On 29 May 2020 the European Securities and Markets Authority ("ESMA") announced the winding down of its Supervisory Coordination Network. However, supervisory convergence remains a key priority for ESMA.
On 29 May 2020 the European Securities and Markets Authority ("ESMA") announced the winding down of its Supervisory Coordination Network ("SCN").
However, as we consider below, supervisory convergence remains a key priority for ESMA.
Role of the SCN
The SCN was established in May 2017 to help mitigate the risks to supervisory convergence from Brexit.
While ESMA recognised that financial centres in the EU27 were free to compete based on the strengths they can offer firms relocating from the UK as a result of Brexit, it was keen to ensure that the EU rulebook was always applied consistently.
The SCN provided a forum for reporting and discussions among national competent authorities ("NCAs") regarding market participants seeking to relocate entities, activities or functions to the EU27 post Brexit. Its main objective was to promote sound, efficient and consistent supervision across the EU.
In addition, the SCN discussed the relocation cases of firms, activities or functions into the EU27 before authorisations were granted.
The SCN facilitated open discussions and allowed supervisors reach practical common supervisory solutions. These solutions complemented ESMA guidance through other convergence tools such as Q&As.
As the Brexit Withdrawal Agreement entered into force on 31 January 2020, the work of the SCN is coming to an end.
The SCN is due to hold a final meeting before the end of 2020 to take stock of the relocation situation and close its work.

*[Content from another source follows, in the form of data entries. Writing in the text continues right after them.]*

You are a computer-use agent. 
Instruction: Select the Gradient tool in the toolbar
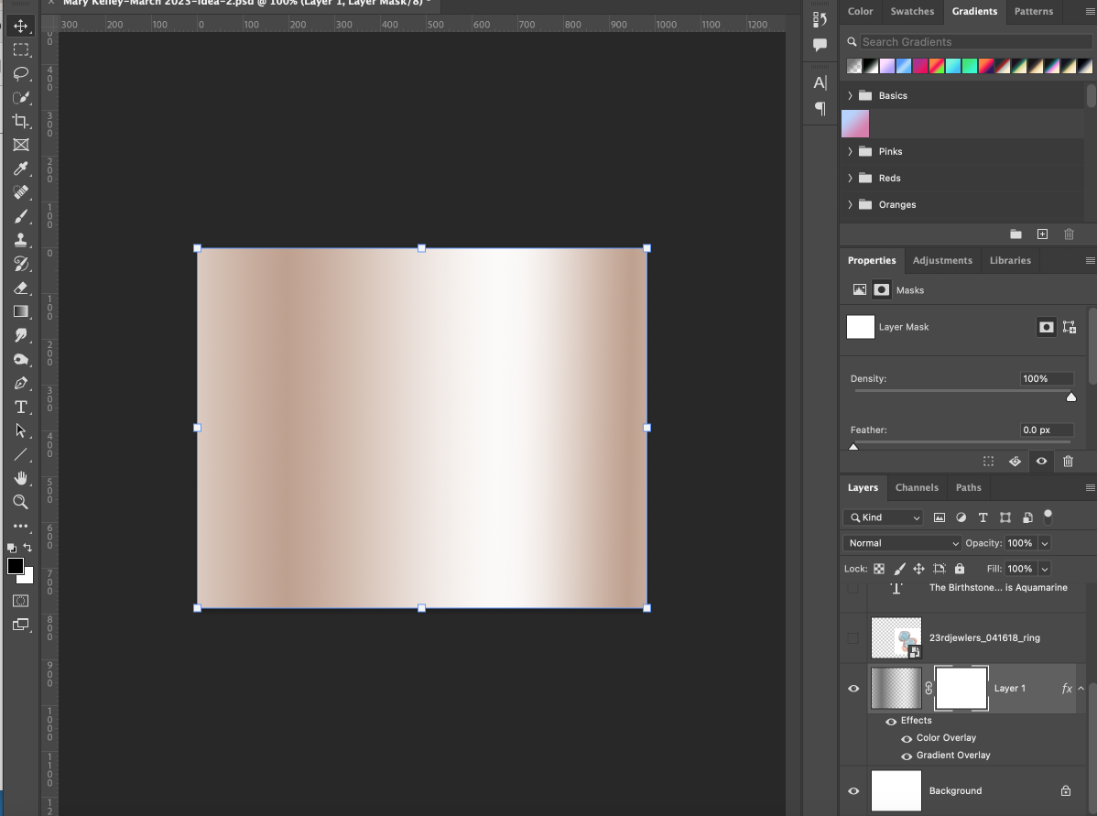[x=21, y=311]
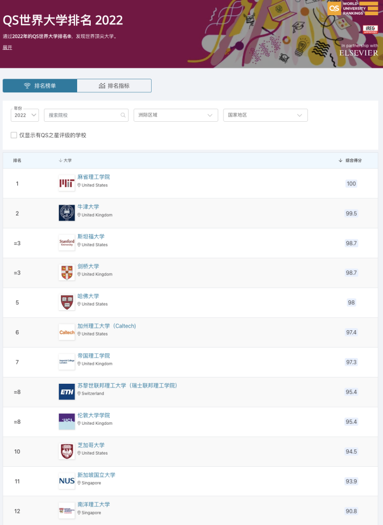Select the 排名榜单 tab
Viewport: 383px width, 525px height.
tap(40, 86)
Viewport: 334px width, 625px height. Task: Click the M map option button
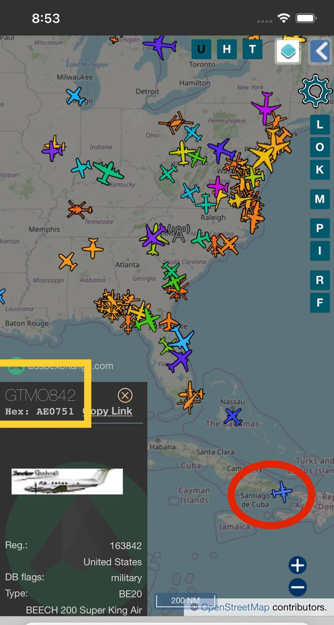[x=320, y=199]
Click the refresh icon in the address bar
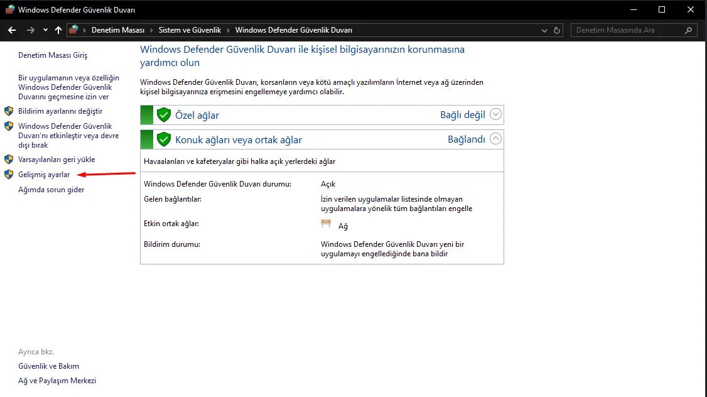 557,30
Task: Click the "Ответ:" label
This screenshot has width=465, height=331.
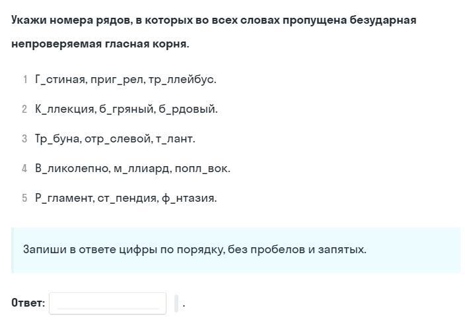Action: 28,303
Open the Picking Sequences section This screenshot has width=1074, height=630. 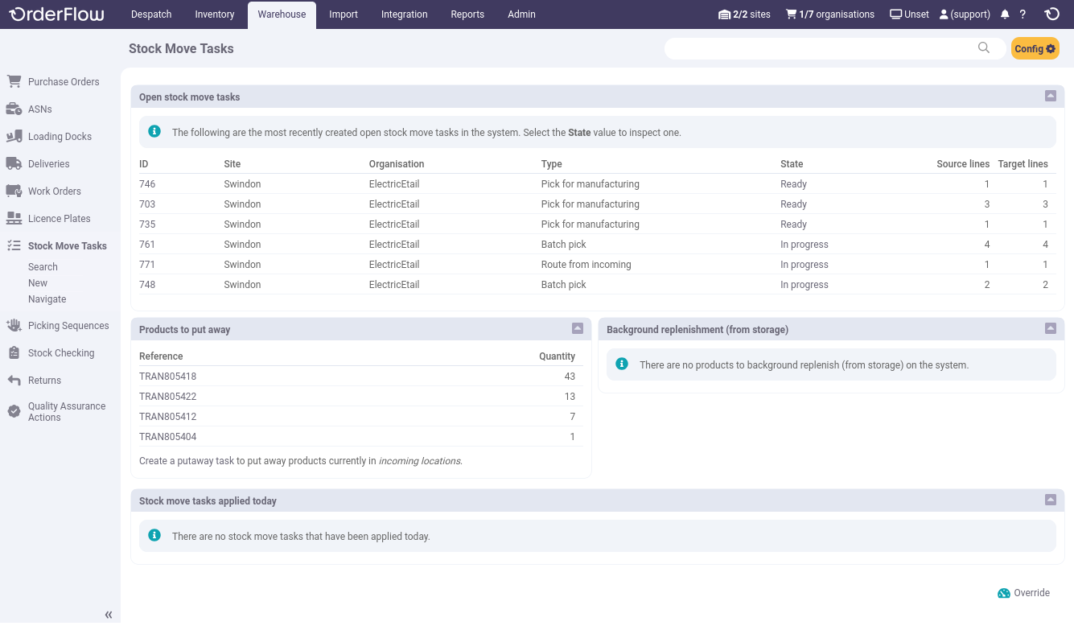(x=68, y=325)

Supervisory Convergence Remains a Priority
While the SCN is not being repurposed for other projects now the wave of Brexit relocations has passed, EU supervisory convergence remains a key priority for ESMA, as noted in its revised annual work programme released on 15 June 2020.
Focus on Costs
One of ESMA's supervisory convergence priorities for 2020 relates to achieving a common interpretation of rules in the area of investor protection, including cost and performance.